INSTRUCTIONS TO FOLLOW :: Restate word for word every line from the top of the data below down through the line that holds "The width and height of the screenshot is (975, 383).".

Extracted data entries ::
====

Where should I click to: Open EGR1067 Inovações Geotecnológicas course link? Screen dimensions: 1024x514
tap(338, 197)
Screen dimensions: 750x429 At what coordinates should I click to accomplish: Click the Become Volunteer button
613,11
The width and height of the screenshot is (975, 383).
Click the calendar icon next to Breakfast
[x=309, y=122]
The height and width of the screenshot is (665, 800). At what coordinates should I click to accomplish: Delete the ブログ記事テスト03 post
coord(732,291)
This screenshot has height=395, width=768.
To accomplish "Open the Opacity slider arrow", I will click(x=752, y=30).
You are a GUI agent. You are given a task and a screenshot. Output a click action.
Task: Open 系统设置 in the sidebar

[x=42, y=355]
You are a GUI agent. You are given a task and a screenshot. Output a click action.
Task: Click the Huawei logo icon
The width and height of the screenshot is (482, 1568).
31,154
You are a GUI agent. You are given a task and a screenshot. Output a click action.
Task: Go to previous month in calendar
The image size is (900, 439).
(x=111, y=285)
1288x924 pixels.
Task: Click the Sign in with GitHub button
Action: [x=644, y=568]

====

ANSWER TO THIS TASK ::
Where should I click to: Open EGR1067 Inovações Geotecnológicas course link? Screen dimensions: 1024x514
tap(338, 197)
Screen dimensions: 750x429 At what coordinates should I click to accomplish: Click the Become Volunteer button
613,11
The width and height of the screenshot is (975, 383).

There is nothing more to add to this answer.